No, no, I think you've got a really solid overview to be able to, you know, take your goal and crush it. The last thing I'll leave you with is definitely make sure to remember that there are so many students that are in a similar situation. To you, where they are also scrambling at the last minute right now to find something else. It's a very uneasy time, a lot of people that add offers no longer have offers. So the last tip of the tray that I'll give you is you can always filter by that too, you can look at people that have updated their resume within the last 24 hours, 48 hours, just like you just had this role thrust upon you with the last minute with 24 48 hours notice, there are many of students that are in the similar situation. And your best way to find a partnership is going to be to go ahead and filter that out and find those that are in a similar situation to you.

Rishav Khanal 14:35

makes a ton of sense.

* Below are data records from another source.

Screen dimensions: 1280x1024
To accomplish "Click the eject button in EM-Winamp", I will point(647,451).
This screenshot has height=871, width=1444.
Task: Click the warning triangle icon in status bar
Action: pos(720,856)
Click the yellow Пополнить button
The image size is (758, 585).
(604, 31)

You know what you're doing, I'm sure. Throughout it all, as I have more questions, our listeners might have some questions as well. We'll be sure to probably circle back to this conversation and take a take a deeper dive to see what the state of campus recruiting probably looks like in the next three to six months with everything going on. But seriously, Sean, thanks so much for coming on. Like I said, We'd like to kind of keep things Quick, straight to the point go to the workshop, because it seems like you know, like we nailed down. I've got lots of work to do. So thank you again, for coming on board. It was a pleasure.

Shawn Crowley 15:08

Of course likewise Have a great day. All right.